→ **ABOUT THIS EXERCISE**:
Read through the listing below and copy each line in which the word "node" occurs.

BEGIN DATA SUPPLIED

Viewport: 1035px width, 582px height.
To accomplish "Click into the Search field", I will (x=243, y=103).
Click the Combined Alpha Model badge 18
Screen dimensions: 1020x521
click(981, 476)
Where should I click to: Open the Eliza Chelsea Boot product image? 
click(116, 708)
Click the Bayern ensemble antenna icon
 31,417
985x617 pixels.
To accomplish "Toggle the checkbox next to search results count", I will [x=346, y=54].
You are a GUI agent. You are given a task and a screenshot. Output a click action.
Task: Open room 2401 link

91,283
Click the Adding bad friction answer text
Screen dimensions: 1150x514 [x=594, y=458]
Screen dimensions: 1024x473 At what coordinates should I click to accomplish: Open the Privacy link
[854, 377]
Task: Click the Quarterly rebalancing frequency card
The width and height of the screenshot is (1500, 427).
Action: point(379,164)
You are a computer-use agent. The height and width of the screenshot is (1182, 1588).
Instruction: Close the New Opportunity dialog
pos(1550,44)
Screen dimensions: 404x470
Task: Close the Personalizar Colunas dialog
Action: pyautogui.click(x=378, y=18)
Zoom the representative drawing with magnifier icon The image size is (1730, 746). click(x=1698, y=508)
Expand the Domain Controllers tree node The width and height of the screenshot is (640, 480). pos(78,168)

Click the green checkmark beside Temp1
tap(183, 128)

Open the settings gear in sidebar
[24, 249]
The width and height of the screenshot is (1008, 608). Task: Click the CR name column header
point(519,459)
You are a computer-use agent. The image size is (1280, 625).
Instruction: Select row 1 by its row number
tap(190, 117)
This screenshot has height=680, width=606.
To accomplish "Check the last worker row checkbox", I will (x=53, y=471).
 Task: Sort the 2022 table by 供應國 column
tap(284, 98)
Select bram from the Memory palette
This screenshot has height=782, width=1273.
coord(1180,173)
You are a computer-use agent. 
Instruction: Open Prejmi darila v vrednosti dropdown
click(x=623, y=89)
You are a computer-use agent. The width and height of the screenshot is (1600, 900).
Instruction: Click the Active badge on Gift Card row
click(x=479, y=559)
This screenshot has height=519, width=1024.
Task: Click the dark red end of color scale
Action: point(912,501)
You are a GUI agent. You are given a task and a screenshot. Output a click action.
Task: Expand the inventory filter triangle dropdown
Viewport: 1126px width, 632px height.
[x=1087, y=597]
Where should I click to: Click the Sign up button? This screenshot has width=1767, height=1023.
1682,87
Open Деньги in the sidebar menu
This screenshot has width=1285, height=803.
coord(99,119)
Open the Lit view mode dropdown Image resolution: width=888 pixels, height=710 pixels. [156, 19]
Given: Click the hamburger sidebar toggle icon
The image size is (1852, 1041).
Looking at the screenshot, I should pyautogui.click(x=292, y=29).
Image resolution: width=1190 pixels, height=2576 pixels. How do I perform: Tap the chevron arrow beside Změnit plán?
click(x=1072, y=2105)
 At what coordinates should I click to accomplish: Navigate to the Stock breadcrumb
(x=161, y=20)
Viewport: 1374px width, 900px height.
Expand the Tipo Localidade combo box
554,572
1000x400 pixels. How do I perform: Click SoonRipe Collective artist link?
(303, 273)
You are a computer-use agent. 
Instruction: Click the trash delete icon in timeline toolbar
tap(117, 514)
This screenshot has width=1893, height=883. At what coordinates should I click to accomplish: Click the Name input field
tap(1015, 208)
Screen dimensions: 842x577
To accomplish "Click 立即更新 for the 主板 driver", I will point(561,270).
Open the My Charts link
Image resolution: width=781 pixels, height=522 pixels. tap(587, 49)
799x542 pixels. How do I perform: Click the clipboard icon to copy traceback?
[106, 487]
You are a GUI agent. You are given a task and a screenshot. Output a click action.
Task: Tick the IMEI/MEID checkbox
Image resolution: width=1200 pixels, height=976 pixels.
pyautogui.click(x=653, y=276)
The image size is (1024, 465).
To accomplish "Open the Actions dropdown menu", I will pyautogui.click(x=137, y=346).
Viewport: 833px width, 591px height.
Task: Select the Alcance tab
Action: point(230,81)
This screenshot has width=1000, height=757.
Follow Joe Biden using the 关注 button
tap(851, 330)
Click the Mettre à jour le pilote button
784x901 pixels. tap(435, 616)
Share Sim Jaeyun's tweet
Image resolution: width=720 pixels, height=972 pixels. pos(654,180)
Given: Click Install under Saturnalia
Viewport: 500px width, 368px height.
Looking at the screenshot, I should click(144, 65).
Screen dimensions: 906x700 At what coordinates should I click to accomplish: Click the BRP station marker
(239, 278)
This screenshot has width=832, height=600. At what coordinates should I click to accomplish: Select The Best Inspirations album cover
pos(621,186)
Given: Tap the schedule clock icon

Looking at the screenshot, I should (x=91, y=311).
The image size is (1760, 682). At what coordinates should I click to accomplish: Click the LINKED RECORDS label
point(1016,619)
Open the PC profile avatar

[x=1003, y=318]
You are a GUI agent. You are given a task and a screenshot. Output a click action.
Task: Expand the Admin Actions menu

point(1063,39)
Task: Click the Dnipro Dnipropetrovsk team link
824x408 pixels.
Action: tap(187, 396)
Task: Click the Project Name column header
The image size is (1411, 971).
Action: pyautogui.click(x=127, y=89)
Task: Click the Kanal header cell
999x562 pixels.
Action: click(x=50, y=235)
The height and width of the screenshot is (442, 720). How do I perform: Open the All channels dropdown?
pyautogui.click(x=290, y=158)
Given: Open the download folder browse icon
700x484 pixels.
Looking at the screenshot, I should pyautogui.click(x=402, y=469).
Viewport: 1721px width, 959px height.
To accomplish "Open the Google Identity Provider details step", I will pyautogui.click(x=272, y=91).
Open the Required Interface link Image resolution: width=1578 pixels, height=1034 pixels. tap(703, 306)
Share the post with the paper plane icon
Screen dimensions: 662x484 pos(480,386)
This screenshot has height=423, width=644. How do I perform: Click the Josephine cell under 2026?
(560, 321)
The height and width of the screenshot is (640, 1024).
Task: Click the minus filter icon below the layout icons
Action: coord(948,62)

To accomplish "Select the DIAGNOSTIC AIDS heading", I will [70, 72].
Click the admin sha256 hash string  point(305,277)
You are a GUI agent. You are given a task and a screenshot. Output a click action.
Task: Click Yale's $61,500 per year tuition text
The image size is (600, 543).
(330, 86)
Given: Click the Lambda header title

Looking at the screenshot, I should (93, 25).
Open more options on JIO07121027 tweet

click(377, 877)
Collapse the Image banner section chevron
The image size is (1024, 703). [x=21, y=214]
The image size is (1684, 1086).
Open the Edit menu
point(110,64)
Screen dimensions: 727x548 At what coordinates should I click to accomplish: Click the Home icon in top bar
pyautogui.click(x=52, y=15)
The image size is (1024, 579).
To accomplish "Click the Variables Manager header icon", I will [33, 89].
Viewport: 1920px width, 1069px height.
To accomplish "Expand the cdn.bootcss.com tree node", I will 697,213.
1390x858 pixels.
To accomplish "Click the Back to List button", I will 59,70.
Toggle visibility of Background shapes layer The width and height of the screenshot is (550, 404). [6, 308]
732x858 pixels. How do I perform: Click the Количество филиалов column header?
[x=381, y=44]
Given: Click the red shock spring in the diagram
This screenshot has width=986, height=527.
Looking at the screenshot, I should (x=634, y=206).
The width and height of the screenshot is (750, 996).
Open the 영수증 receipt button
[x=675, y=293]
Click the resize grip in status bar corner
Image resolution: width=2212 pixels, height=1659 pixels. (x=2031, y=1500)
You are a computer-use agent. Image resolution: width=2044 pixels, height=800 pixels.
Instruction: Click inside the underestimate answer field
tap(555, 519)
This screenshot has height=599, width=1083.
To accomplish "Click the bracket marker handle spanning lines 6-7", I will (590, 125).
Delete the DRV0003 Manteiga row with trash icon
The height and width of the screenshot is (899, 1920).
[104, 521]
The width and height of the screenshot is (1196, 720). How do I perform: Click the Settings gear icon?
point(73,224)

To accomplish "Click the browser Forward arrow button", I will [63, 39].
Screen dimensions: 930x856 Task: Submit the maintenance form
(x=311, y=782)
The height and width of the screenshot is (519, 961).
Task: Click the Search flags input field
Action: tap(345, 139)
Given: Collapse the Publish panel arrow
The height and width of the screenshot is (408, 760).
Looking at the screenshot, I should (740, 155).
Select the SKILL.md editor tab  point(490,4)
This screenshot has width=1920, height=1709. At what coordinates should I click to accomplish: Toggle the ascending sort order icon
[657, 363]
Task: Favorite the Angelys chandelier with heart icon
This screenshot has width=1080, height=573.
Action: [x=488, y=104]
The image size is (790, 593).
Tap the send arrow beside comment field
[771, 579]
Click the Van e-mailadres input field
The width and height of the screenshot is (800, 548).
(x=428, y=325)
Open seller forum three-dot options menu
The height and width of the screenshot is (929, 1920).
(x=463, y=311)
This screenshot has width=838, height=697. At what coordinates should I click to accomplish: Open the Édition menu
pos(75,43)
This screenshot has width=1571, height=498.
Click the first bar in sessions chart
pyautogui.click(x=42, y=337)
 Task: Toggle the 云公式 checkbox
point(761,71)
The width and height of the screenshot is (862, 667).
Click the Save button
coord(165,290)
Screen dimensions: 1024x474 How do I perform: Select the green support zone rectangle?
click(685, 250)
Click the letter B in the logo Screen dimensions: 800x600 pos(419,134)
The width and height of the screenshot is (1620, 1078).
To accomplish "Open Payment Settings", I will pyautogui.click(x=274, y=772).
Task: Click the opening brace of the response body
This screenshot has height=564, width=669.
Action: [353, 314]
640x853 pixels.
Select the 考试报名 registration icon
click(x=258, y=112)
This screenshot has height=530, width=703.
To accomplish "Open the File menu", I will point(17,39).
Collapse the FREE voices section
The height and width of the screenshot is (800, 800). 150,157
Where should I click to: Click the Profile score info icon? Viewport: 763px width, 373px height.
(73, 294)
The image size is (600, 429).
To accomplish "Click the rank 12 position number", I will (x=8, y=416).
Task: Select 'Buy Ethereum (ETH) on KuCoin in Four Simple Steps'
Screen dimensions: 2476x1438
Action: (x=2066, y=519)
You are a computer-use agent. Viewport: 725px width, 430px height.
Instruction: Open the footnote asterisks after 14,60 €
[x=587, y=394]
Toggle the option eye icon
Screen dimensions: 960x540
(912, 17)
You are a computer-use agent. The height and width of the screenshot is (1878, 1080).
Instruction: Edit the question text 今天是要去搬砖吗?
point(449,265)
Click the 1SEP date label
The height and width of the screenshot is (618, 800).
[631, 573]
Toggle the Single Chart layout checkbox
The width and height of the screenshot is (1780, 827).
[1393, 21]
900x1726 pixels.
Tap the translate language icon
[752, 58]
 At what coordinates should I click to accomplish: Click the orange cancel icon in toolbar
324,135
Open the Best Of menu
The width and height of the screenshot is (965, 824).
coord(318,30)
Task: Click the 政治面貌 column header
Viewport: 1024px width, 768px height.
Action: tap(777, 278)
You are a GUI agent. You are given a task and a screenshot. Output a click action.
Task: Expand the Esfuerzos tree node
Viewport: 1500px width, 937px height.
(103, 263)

END DATA SUPPLIED

→ **WRITTEN REPLY**:
Expand the Domain Controllers tree node The width and height of the screenshot is (640, 480). pos(78,168)
To accomplish "Expand the cdn.bootcss.com tree node", I will 697,213.
Task: Expand the Esfuerzos tree node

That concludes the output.